#### Given records:
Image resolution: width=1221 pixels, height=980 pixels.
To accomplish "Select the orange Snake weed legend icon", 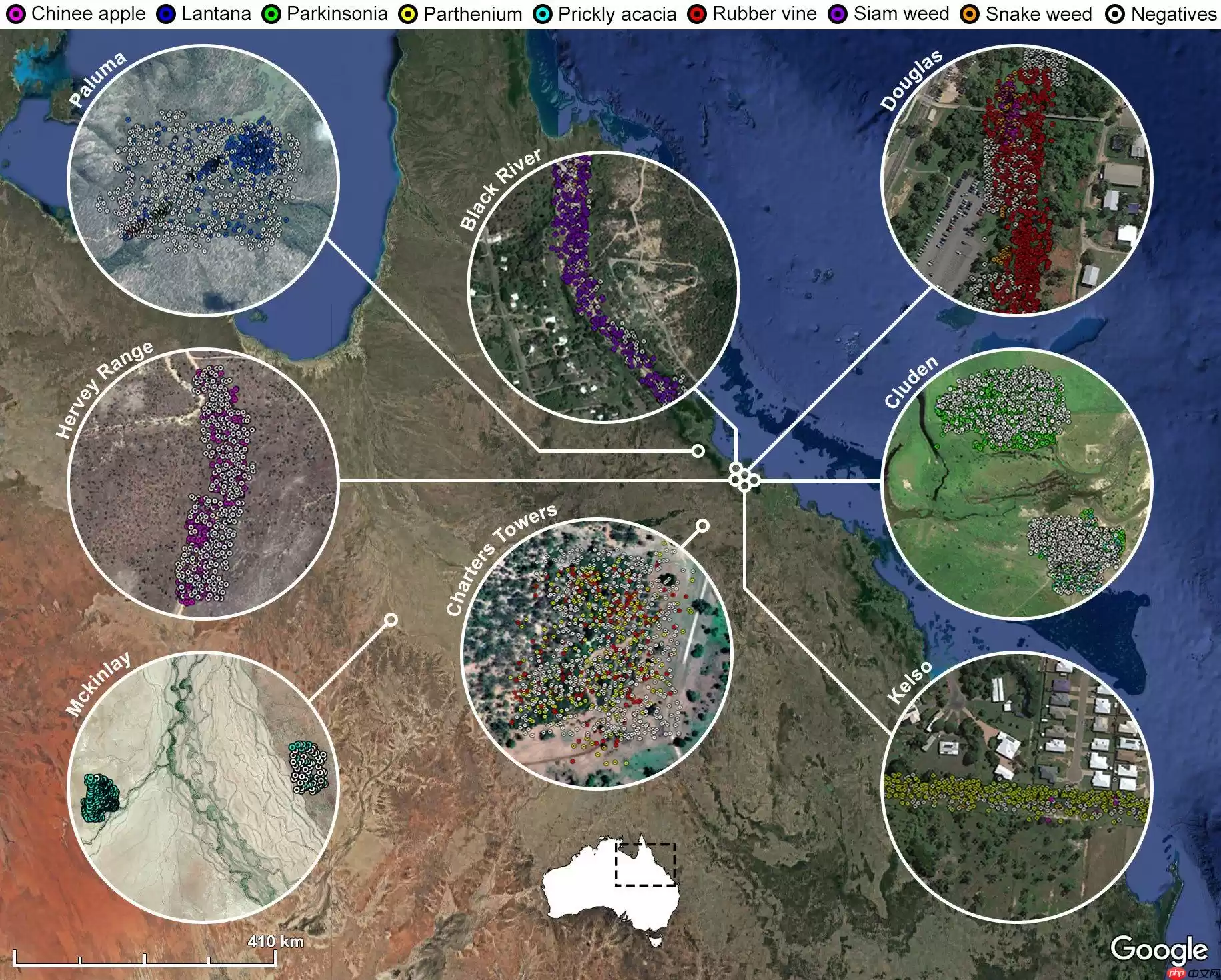I will pyautogui.click(x=970, y=14).
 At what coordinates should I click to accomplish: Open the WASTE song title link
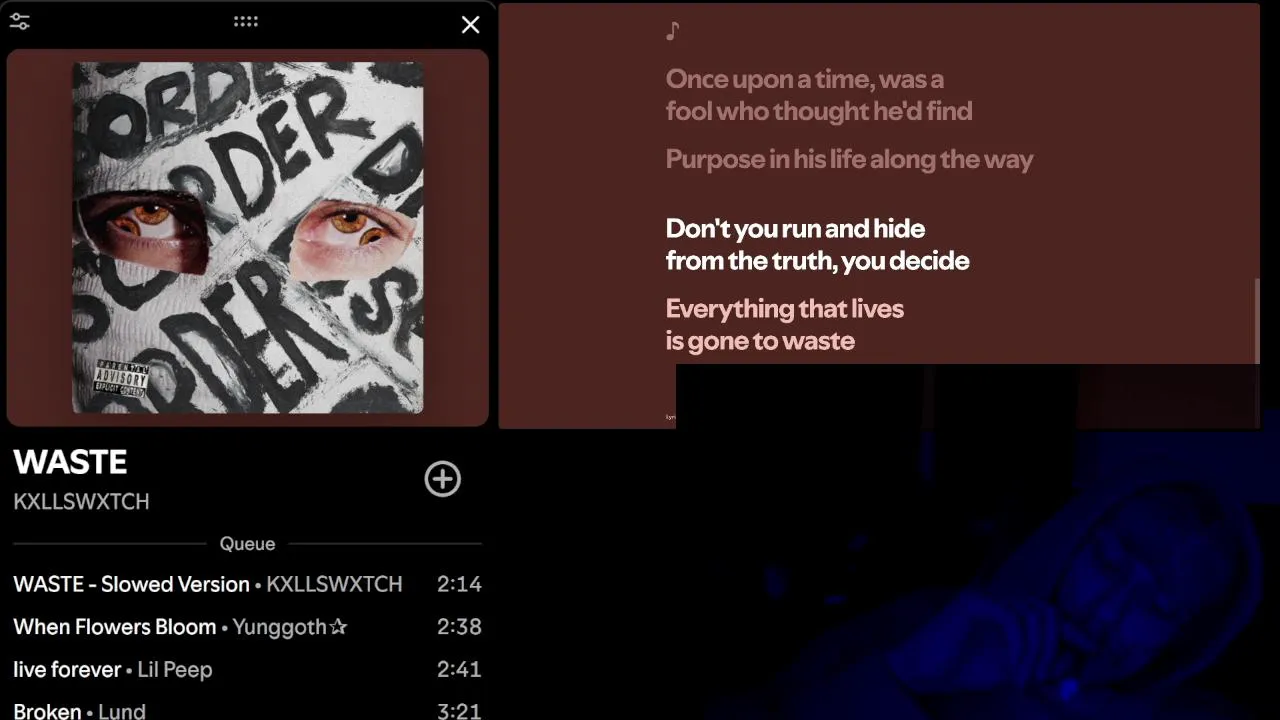coord(70,462)
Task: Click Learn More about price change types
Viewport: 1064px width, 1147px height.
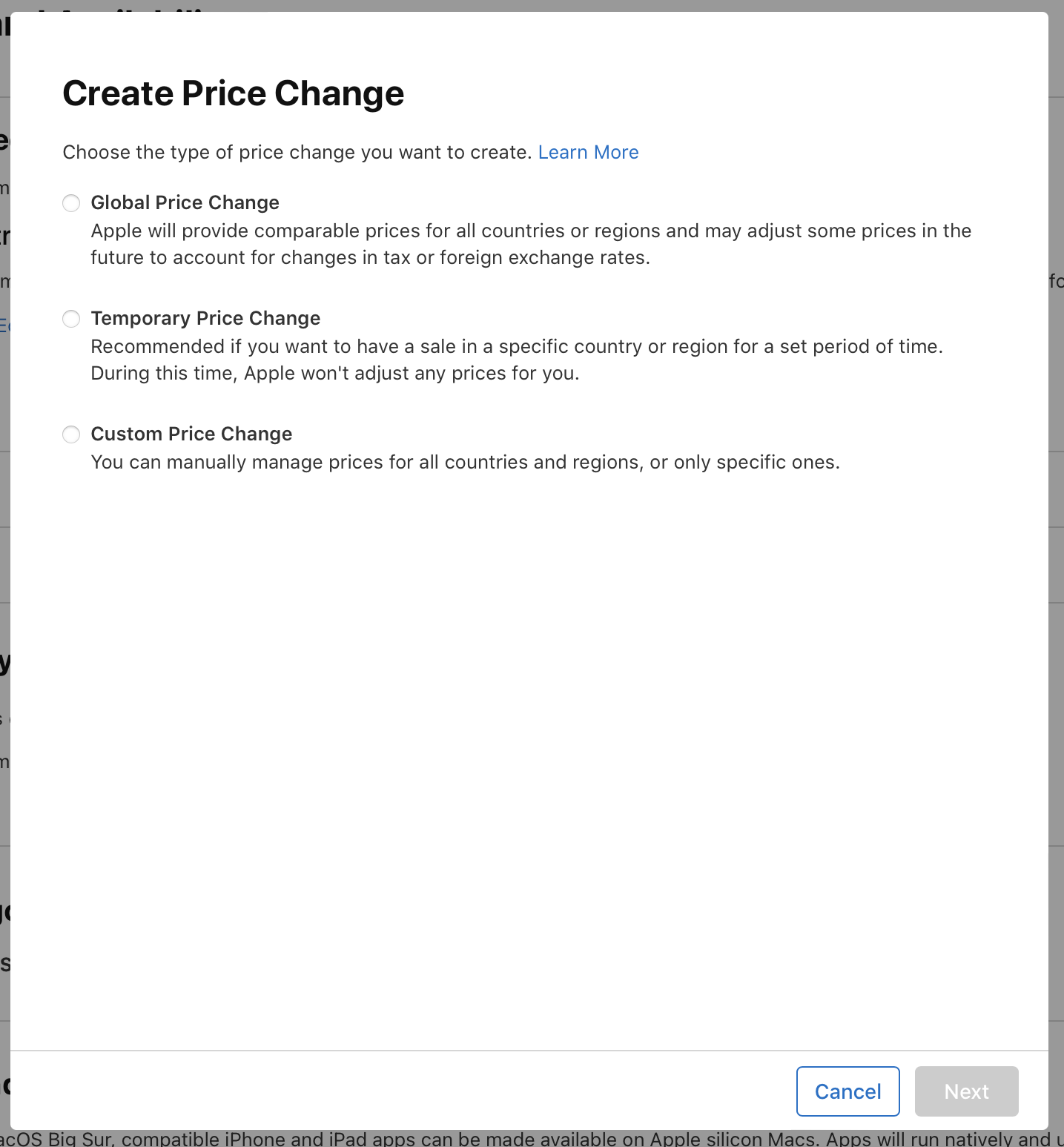Action: tap(588, 152)
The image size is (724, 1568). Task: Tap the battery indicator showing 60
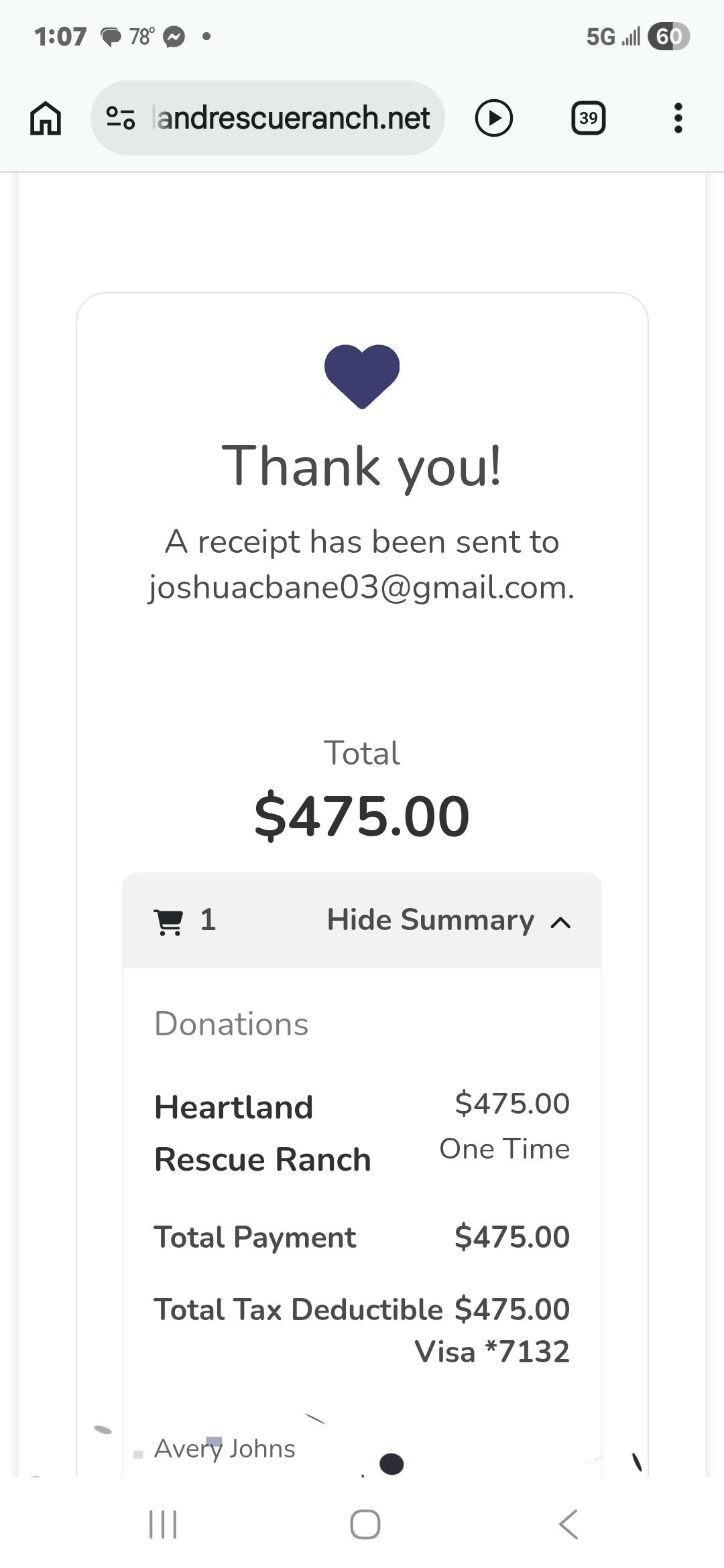[x=668, y=36]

#### Your objective:
Your task is to copy exactly the lines from the line containing "Viewport: 1064px width, 1147px height." through the final line of the listing above and to omit every picture.

#### Result for this exercise:
Viewport: 1064px width, 1147px height.
Action: tap(588, 152)
The image size is (724, 1568). Task: Tap the battery indicator showing 60
[x=668, y=36]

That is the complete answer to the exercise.